As an example of this phenomenon, consider a line art image scanned at a resolution sufficiently high so that jaggies cannot be seen, typically about 600 dots per inch (dpi). If the size of the image is enlarged by a factor of three (3) by the application program, the effective resolution of the image will be reduced by a corresponding amount. That is, the effective resolution of the image will drop to about 200 dpi, a resolution low enough to result in an image having noticeable jaggies.
While it is possible to minimize the likelihood of creating jaggies in the final image by taking certain steps during the scanning process, such steps are usually inconvenient or can only be effectively carried out by highly knowledgeable and experienced users. For example, if the user knows the exact size of the image that is to be reproduced by the application program, he or she can adjust various scanning parameters, such as scanning resolution, scanning size, and the position angle of the line art image being scanned, to ensure that the resulting image data will allow for the reproduction of a substantially jaggy-free image. Unfortunately, however, it is rare for the person scanning the original line art image to know in advance the precise size of the image that is to be reproduced in the application program. Further, even if the person knows the desired size of the final image, he or she must still know how to adjust the various scanning parameters (i.e., resolution, size, position angle, etc.) to ensure a substantially jaggy-free image. In practice, it is far more common for the user to make a guess as to the size of the image in the final document, set the scanning parameters to the values that the user believes will produce a jaggy-free image, and hope for the best. In many cases, the guess is incorrect and the user must go back and re-scan the original image with different scanning parameters in the hopes that the new image data will result in a higher quality image.
Consequently, a need exists for a method and apparatus that will allow for the re-scaling and/or rotation of the scanned image data, but without the danger of creating visible jaggies in the final image.
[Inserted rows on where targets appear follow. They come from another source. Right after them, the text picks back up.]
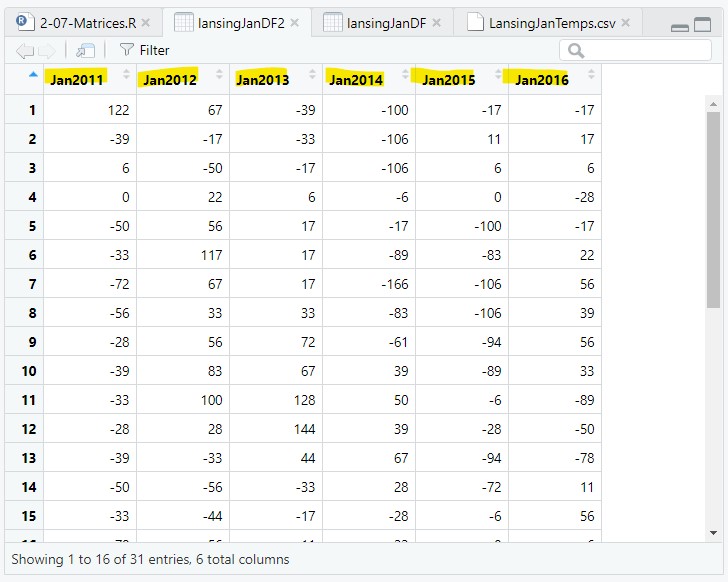The image size is (728, 582).
Task: Minimize the source pane
Action: pos(679,28)
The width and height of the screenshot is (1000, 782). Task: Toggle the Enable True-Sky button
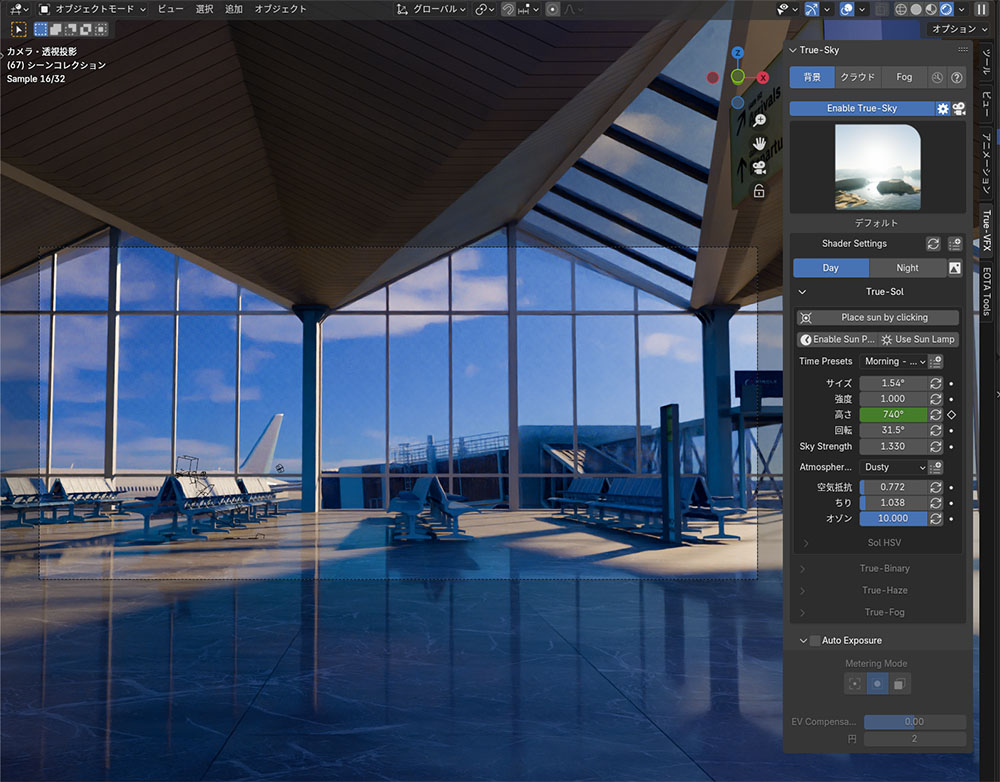tap(861, 108)
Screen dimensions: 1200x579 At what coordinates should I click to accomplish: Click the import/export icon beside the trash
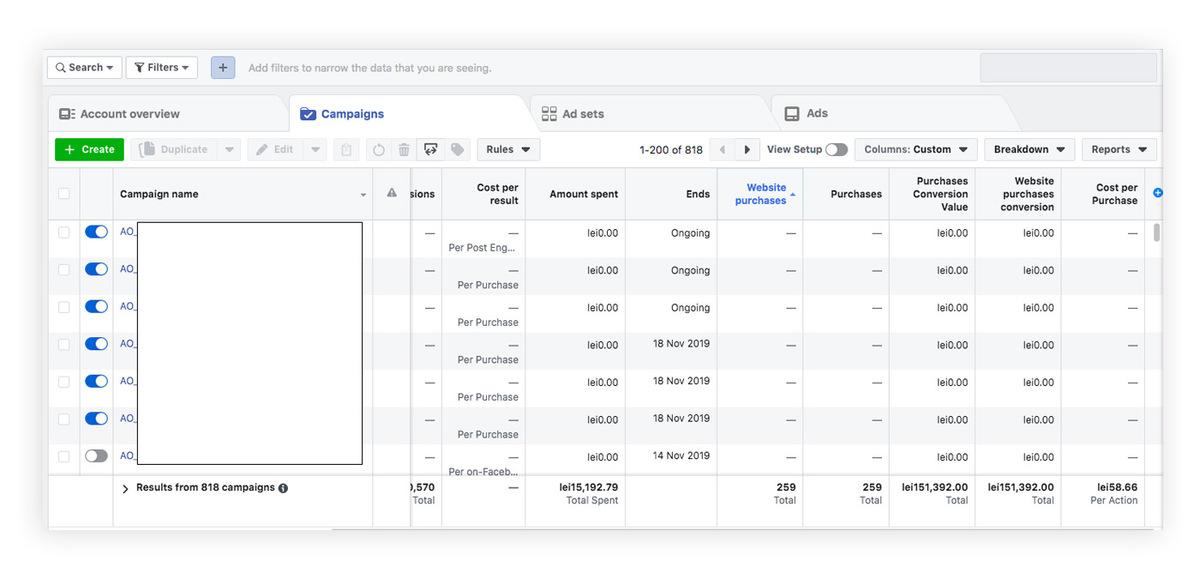click(x=431, y=150)
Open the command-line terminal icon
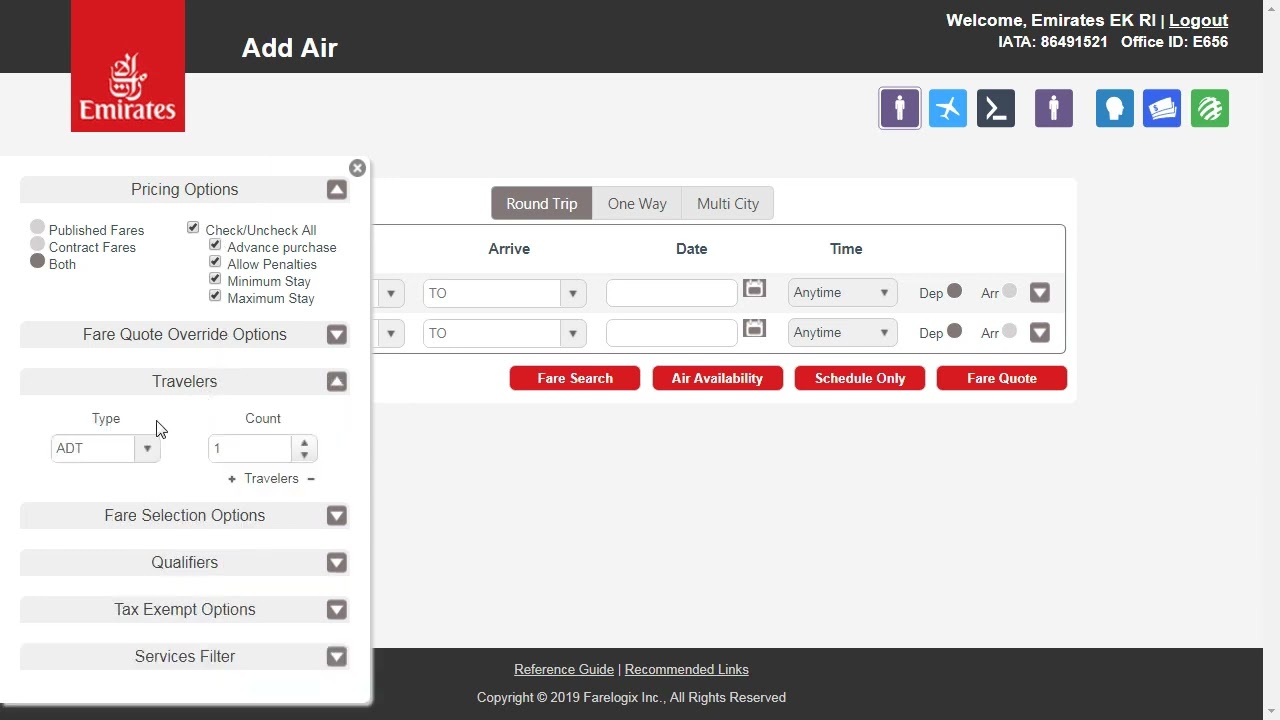This screenshot has height=720, width=1280. coord(995,109)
Ideally, such a method and apparatus should also dispense with the need for the user to know in advance the size of the image that is to be reproduced in the final document as well as the need to manually set the scanning parameters. Additional advantages could be realized if such a method and apparatus would allow the user to re-scale and/or rotate the image while operating within the application program. Still other advantages could be realized if such re-scaling and/or rotation operations could be carried out while minimizing the amount of storage space required for the image data.